**Data extracts**
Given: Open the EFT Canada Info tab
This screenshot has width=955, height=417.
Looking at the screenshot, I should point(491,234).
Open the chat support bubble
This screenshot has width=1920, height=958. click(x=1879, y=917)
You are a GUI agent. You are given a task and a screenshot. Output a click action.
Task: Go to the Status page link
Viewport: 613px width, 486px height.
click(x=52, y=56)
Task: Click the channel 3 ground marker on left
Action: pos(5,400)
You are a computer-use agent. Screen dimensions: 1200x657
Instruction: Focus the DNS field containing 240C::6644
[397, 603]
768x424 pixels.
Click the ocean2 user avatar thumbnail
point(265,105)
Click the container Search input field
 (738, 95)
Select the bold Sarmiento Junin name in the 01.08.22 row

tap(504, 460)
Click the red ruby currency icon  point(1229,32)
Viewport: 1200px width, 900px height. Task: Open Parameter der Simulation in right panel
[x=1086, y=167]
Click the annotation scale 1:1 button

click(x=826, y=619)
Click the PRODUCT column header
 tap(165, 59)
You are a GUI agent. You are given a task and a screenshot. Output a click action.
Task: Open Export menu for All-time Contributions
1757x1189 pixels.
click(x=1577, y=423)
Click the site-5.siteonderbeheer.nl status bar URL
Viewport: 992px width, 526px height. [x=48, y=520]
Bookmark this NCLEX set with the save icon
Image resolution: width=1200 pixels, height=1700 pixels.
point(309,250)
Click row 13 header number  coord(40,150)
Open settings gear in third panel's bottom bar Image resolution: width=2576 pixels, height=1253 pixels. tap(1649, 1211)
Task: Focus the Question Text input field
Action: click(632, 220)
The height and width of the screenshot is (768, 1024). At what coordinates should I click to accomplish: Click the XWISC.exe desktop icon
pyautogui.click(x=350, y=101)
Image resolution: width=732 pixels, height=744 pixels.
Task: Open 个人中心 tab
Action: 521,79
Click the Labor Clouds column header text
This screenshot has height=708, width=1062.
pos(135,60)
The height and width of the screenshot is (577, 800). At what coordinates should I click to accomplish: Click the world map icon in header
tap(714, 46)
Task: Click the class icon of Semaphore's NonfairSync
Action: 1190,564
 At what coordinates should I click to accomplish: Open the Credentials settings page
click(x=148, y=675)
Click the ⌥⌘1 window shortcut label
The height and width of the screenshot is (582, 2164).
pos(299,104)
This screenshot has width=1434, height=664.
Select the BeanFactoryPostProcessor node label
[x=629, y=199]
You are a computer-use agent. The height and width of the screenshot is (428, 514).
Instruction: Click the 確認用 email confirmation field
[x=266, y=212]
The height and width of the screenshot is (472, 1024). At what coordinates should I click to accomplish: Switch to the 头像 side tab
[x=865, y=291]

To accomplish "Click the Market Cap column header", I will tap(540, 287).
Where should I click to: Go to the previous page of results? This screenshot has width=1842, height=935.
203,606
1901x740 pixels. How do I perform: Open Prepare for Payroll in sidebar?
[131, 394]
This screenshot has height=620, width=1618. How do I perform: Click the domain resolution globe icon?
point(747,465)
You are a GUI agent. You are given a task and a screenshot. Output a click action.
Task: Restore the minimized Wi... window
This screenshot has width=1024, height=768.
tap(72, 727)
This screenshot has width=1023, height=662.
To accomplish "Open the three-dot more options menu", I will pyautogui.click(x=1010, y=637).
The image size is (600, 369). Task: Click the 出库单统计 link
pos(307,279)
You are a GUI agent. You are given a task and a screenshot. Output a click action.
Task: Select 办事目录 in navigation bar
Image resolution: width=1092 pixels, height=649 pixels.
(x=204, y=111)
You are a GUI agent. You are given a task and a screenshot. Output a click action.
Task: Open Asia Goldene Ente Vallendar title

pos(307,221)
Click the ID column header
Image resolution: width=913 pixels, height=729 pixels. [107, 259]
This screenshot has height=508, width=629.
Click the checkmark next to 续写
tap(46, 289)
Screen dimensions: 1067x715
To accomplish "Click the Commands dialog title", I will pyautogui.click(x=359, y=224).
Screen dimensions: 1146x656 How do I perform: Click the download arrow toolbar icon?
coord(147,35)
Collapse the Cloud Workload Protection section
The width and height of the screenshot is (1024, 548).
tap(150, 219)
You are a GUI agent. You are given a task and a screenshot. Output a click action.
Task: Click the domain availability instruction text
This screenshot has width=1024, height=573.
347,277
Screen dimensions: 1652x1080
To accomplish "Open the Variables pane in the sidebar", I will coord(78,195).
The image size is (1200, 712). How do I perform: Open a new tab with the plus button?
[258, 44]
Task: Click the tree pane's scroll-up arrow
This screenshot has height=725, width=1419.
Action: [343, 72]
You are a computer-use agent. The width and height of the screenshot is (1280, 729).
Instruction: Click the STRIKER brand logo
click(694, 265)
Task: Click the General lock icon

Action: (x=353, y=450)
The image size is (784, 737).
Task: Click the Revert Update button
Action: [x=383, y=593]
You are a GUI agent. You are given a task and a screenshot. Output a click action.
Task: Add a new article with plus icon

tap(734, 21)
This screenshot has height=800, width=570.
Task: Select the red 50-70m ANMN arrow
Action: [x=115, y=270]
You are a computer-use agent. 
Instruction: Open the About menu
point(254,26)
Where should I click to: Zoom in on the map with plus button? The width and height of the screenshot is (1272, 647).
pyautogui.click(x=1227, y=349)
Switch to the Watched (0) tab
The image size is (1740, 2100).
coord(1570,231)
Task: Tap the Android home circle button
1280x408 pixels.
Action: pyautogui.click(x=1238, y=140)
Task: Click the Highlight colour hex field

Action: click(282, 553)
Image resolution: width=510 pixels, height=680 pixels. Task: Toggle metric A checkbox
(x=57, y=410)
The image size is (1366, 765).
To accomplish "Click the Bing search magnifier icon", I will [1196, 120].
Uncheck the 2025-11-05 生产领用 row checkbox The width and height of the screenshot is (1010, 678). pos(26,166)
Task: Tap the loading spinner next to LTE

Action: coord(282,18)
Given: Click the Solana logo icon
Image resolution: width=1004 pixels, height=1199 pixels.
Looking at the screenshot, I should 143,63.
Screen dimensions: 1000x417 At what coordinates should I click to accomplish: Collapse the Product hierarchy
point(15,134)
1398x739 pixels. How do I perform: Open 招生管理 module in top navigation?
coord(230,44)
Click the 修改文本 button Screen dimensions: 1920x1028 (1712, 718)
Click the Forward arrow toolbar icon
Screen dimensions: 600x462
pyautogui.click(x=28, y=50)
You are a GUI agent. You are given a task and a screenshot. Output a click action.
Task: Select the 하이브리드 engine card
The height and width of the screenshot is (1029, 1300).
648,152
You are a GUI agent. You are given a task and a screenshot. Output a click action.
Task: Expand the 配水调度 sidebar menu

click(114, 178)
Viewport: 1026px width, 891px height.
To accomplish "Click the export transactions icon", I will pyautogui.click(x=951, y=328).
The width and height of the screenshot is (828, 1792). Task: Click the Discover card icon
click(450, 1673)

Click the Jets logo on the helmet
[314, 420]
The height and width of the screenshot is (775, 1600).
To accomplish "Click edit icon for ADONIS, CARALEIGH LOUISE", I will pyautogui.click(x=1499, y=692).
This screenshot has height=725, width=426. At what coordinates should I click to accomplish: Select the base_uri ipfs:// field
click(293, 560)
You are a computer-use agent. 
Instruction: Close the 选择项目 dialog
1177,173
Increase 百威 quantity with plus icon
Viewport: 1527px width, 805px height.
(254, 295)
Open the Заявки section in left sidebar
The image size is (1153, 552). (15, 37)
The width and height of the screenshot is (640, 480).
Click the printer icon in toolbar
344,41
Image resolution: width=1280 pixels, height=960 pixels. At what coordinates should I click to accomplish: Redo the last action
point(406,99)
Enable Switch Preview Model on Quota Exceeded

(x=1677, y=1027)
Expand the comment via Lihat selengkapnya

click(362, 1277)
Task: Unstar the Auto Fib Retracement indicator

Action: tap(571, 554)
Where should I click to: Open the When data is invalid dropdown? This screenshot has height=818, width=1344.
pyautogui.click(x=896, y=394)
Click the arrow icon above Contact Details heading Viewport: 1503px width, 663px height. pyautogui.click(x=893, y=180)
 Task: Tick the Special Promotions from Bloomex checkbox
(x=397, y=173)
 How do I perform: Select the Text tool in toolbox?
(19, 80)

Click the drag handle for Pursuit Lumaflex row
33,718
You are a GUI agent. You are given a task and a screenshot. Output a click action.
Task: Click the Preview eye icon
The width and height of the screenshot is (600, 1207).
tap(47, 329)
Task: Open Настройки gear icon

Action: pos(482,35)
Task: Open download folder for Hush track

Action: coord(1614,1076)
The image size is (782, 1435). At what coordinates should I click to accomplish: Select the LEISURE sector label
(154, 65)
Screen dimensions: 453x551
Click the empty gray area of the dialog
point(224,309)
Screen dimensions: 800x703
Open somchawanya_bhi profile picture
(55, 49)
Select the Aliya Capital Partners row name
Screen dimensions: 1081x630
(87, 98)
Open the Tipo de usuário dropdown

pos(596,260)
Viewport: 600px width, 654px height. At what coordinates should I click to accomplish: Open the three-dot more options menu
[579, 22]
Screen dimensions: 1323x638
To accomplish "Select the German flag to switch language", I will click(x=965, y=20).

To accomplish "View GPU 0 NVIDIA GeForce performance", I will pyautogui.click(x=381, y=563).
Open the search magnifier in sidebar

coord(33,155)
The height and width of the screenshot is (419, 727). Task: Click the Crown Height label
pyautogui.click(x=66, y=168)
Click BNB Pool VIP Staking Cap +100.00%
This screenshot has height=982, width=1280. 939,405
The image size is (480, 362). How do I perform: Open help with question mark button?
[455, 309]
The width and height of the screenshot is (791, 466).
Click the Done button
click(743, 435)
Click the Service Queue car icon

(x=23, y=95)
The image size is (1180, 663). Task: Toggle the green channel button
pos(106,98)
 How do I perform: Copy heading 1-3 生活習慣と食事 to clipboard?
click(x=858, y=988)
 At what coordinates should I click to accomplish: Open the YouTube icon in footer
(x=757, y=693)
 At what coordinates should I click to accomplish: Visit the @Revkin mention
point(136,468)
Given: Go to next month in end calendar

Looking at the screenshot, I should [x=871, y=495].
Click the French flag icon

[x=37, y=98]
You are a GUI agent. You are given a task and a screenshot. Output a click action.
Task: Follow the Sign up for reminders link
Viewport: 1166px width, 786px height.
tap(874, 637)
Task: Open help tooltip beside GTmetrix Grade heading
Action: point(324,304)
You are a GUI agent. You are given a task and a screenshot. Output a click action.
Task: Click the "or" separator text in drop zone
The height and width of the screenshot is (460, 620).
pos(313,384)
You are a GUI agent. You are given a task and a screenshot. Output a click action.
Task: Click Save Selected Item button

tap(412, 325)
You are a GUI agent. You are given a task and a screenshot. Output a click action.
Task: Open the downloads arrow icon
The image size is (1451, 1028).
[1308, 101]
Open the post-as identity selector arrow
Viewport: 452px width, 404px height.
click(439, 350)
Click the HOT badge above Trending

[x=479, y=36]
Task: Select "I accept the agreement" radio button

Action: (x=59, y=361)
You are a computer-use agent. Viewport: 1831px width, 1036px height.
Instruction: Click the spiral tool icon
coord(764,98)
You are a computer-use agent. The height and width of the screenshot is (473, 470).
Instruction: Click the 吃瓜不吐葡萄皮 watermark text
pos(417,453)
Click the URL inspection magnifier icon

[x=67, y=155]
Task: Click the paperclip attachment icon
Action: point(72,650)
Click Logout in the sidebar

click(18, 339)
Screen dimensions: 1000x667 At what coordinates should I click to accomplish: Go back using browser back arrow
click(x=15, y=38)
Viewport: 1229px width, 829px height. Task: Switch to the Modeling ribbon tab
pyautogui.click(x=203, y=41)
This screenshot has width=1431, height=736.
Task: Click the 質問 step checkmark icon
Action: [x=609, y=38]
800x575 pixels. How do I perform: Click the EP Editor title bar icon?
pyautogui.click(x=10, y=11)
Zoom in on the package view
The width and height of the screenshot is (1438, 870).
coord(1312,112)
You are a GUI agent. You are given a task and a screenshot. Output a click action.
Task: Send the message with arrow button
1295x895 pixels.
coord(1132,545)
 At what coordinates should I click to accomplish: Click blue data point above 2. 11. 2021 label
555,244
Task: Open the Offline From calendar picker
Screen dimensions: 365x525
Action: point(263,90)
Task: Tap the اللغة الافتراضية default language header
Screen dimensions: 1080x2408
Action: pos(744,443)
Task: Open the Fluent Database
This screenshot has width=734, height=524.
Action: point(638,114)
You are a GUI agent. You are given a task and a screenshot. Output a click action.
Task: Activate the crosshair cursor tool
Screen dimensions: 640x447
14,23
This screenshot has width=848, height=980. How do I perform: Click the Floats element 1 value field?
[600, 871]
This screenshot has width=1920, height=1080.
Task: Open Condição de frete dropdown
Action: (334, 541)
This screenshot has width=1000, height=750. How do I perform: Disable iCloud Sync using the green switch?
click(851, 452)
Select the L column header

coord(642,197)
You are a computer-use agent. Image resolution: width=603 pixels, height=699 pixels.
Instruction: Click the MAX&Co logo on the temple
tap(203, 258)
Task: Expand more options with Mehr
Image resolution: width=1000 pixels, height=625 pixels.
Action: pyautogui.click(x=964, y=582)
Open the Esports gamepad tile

**Your assignment**
Extract, from the material above, each line holding the word "computer".

**Result of the exercise**
You are a computer-use agent. Screen dimensions: 1200x657
You are a computer-use agent. The height and width of the screenshot is (428, 514).
You are a computer-use agent. The width and height of the screenshot is (1280, 729).
You are a computer-use agent. 
You are a computer-use agent. 
You are a computer-use agent. Viewport: 1831px width, 1036px height.
You are a computer-use agent. The height and width of the screenshot is (473, 470).
You are a computer-use agent. Image resolution: width=603 pixels, height=699 pixels.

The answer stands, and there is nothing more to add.